Hotel Albani Firenze
Hotel Croce Di Malta
Hotel De La Ville
Grand Hotel Cavour
Helvetia&Bristol Firenze – Starhotels Collezione
Grand Hotel Minerva
Hotel Lungarno - Lungarno Collection
Cerretani Hotel Firenze - MGallery Collection
FH55 Hotel Calzaiuoli
Se déplacer
Vous êtes à la porte d'entrée de Florence. Santa Maria Novella (SMN) est la principale gare ferroviaire de la ville, avec des trains rapides pour Rome, Bologne, Venise et Milan, et des services régionaux pour Pise, Lucques et Sienne. Le tramway T2 relie SMN à l'aéroport Florence Peretola en environ 20 minutes pour 1,70 €, avec une fréquence d'environ 5 à 10 minutes du petit matin jusqu'à 2h – bien moins cher qu'un taxi. Tout ce qui mérite d'être vu ici est accessible à pied : il faut compter environ 10 à 15 minutes à pied de la gare au Duomo le long de la Via dei Cerretani, et San Lorenzo, les Chapelles des Médicis et l'église Santa Maria Novella sont toutes à cinq à dix minutes les unes des autres. Le centre historique est une zone à trafic limité (ZTL), alors n'y amenez pas de voiture ; si vous conduisez en Toscane, garez-vous en périphérie et comptez sur les trains et les tramways.
Bon à savoir
San Lorenzo & Santa Maria Novella — vos questions
San Lorenzo est-il un bon quartier où loger à Florence ?
Oui – pour le rapport qualité-prix et l'emplacement, c'est l'une des bases centrales les plus pratiques, à quelques minutes de la gare et à environ dix minutes du Duomo, avec de nombreux hôtels économiques et de gamme moyenne. L'inconvénient est l'ambiance : c'est animé, ouvrier et peut être bruyant, et les rues juste à côté des voies sont sans charme. Réservez à un ou deux pâtés de maisons de la gare, idéalement vers la Piazza Santa Maria Novella, et demandez une chambre calme. Si vous voulez plus joli et plus calme, cherchez de l'autre côté du fleuve à Santo Spirito ou San Niccolò.
Comment éviter d'acheter du faux cuir au marché San Lorenzo ?
Faites vos achats dans les boutiques fixes plutôt que dans les étals anonymes – elles vous donnent un reçu et peuvent vous dire d'où vient le cuir. Cherchez une étiquette « Pelle Conciata al Vegetale in Toscana », touchez pour sentir un grain souple et des bords fibreux bruts, et méfiez-vous des prix trop beaux pour être vrais. Ignorez tout test de grattage ou de flamme pour l'authenticité ; cela ne prouve rien. Marchander est normal sur les étals en plein air, moins dans les boutiques.

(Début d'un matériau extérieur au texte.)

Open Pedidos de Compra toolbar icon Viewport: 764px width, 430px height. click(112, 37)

Que dois-je manger au Mercato Centrale ?
Descendez chez Nerbone pour le classique florentin : un panino au bœuf bouilli ou un sandwich à la tripe lampredotto, environ 5 à 6 €, demandez-le « bagnato » pour que le pain soit trempé dans le bouillon. Essayez d'arriver à 11h30 ou après 13h30 pour éviter la pire queue. À l'étage, le hall de restauration est ouvert jusqu'à minuit avec des pâtes, des pizzas, des plateaux de fromages et charcuterie et des comptoirs à vin pour un repas détendu sans réservation.
Quels sont les sites incontournables à voir à San Lorenzo et Santa Maria Novella ?

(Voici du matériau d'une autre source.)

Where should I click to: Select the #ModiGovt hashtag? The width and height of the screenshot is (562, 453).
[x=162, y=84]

Commencez par la Basilique San Lorenzo, les Chapelles des Médicis et la Bibliothèque Laurentienne de Michel-Ange, puis traversez pour la Basilique Santa Maria Novella pour la Trinité de Masaccio, les fresques de Ghirlandaio et le Crucifix de Giotto. Si vous avez encore de l'énergie, l'Officina Profumo-Farmaceutica di Santa Maria Novella est gratuite à l'entrée et vaut le détour pour ses salles à fresques et ses parfums historiques.